横浜のディープな街「福富町」の歴史とは?
ココがキニナル!
ディープな韓国料理屋と風俗店の立ち並ぶ中区福富町が気になります。この町の歴史を調べてください。(ときさんのキニナル)
はまれぽ調査結果!
米国から返還後、歓楽街へと成長するも、バブル崩壊を境に外国人経営の店が乱立。福富町の歴史には日本経済の流れが色濃く反映されていた。
ライター:篠原 章公
横浜でも有数の歓楽街としてその名を知られる中区・福富町。
最近では日本人が経営する商店の減少とともに韓国を始めとする外国人経営の店が台頭し、元から存在した風俗街としての顔とあいまってひときわディープな街となっている。ここ数年だけでも違法スロット店の摘発や殺人事件なども起こっており、「危ない街」「近づきがたい街」という印象がある方も多いのではないだろうか。

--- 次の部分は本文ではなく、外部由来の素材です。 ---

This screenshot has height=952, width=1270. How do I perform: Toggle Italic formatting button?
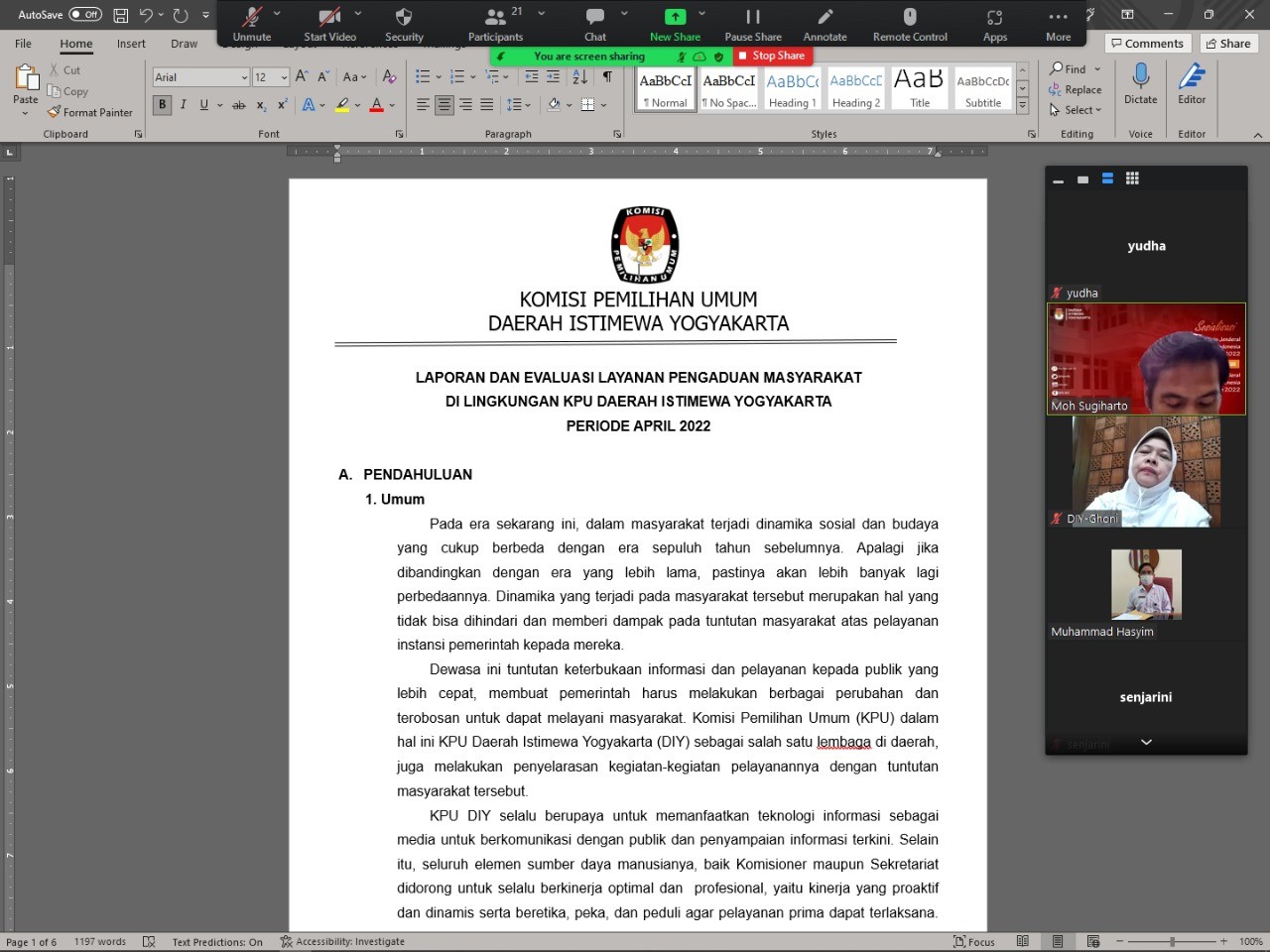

現在一般に「福富町」と呼ばれている地域は福富町東通、仲通、西通の3つの地域から形成されており、この名称は横浜市の区制施行後、1928(昭和3)年の地番整理以降使用されているものだ。
今回の調査エリアはこの範囲
現状を把握するため、いざ現地へ
人々が行き交うイセザキモールから脇道に入って進むと、ほどなくして福富町の入り口に建てられたモニュメントに行きあたる。そのデザインは日本的とは言い難く、早くもこの街の特異性を感じさせられる。

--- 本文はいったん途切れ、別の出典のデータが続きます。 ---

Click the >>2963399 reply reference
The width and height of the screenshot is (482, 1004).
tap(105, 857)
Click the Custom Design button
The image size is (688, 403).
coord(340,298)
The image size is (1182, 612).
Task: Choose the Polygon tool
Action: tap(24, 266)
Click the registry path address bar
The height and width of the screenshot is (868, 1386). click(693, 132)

メインストリートの入口には「福」の文字が目を引くゲートが
筆者が現地に着いたのは平日の午後2時前後だったのだが、営業している店は風俗店を除けばごくわずか。人の往来もまばらで、たまに聞こえてくる言葉は外国語ばかり。目に飛び込んでくるハングル文字を尻目に、現状を把握するべく町内を歩きまわる。
昼間の時間帯、メインストリートの往来はまばらだった
こういった韓国料理店が町内に点在している
韓国料理店だけではなく、日本人向けでないような店もいくつか見られる。下記写真の店は取材後にネットで検索をしてみるも、詳細はおろか、店名すら出てこなかった。
韓国人専用のネットカフェだろうか
この町の歴史とは? 聞き込みを開始
数十分歩き回っただけでお腹いっぱい気味になってしまった筆者だが、そんな中、この地で長らく商売をしているというYさん(女性・70代)に、昔の街の様子について話を聞くことが出来た。
「ここらへん一帯は空襲で焼け野原になって、そのあと『かまぼこ兵舎』ってのがずーっと建ってたらしいよ。私がここに来たのはアメリカから返還されたあとだけど」
Yさんの話に出てきた「かまぼこ兵舎」とは、米軍が日本に持ち込んだ半円筒形の組み立て式兵舎のこと。
文献『横浜の空襲と戦災』によれば、戦前は普通の商工地区であった福富町だが、戦災で焼け野原になったまま終戦を迎え、米軍に接収された関内地区の中でも福富町周辺には米軍兵士が暮らす『かまぼこ兵舎』がずらりと建てられたという。
戦後、市内中心部に建てられた『かまぼこ兵舎』群(『横浜の空襲と戦災』第5巻)
米軍から土地が返還されたのは1952(昭和27)年。では、その後の街の様子はどうだったのであろうか。